105 Sullivan Street, New York, NY
Alidoro is all about panini in the typical Italian tradition. This means that the high quality and tasty combination of the ingredients does not require greasy-sweet-spicy sauces as flavor enhancers.
The “Dino” is the perfect representation of this concept. Every bite is an addictive combination of flavor and textures. Bitter and fresh arugula, sweet tomatoes, soft and smokey mozzarella, lean and savory ham dance in your mouth and please your palate.
The “Melody” has a traditional combination of tuna, arugula and artichokes, with the creative touch of balsamic vinegar used as dressing for the arugula.
These two sandwiches are a small but representative sample of the thirty-plus options available in the menu. They can be enjoyed also on site, if you like the ultra-vintage almost tumbledown and 100% NY inspired decor of the store.
192 Mott Street, New York, NY
The sight of a wood fired pizza oven is an unexpected and pleasant surprise on Mott Street. Even more pleasant is the actual experience with the pizza.
The pizza is thin, with a thick and soft border. There is a wide choice of toppings, from traditional recipes to more creative concepts with ingredients such as Brussel sprouts, pistachios and home made chips (not all on the same pizza, obviously).

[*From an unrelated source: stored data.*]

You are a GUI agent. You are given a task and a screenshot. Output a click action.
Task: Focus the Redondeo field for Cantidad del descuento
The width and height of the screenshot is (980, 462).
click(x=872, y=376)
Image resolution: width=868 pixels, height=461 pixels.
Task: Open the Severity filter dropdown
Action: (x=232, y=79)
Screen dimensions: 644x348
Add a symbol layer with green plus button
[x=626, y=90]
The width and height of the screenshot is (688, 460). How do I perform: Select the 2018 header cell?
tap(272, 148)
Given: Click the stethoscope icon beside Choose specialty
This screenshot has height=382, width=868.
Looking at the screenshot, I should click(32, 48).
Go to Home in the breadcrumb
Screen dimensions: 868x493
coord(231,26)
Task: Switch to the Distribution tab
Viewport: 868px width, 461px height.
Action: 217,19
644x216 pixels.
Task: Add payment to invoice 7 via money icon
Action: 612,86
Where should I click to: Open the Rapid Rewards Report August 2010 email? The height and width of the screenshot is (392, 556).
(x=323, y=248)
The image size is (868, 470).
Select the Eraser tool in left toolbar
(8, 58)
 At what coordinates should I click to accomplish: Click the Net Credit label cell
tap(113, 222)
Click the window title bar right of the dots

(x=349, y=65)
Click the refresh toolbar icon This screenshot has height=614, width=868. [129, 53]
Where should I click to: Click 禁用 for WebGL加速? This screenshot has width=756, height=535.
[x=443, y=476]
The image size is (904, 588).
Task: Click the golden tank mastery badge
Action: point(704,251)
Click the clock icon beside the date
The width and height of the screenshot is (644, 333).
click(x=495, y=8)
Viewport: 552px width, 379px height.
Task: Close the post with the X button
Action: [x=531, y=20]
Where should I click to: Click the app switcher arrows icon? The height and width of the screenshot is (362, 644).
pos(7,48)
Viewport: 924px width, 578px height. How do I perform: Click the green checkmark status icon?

As usual, the “Margherita D.O.C.” is the fundamental quality test. The crust has a peculiar style: relatively thin in the center with a thicker, soft border. The mozzarella is properly melted and integrated with the lightly sweet tomato sauce. After finishing the pizza, I would like to have more of it. The test is successfully passed. The other half of the 21″ pizza confirms the experience with Margherita, and provides an opportunity to enjoy the quality of the toppings. The mushrooms with smoked mozzarella and truffle oil invite you to quickly empty the tray.
“Asso” means “ace” in Italia. This place deserves its name: the pizzaiolo is an “ace of pizzas”.
193 Bleecker Street, New York, NY
A surge of frozen yogurt flooded New York City in the recent years. Frozen yogurt now comes in many different flavors, from pomegranate to the omnipresent sea salt caramel. It is served in stores that combine white tiles with another dominant color – green, orange, blue – depending on the brand of the chain.
In my opinion there is only one flavor (plain) and only one place to go: Yogorino.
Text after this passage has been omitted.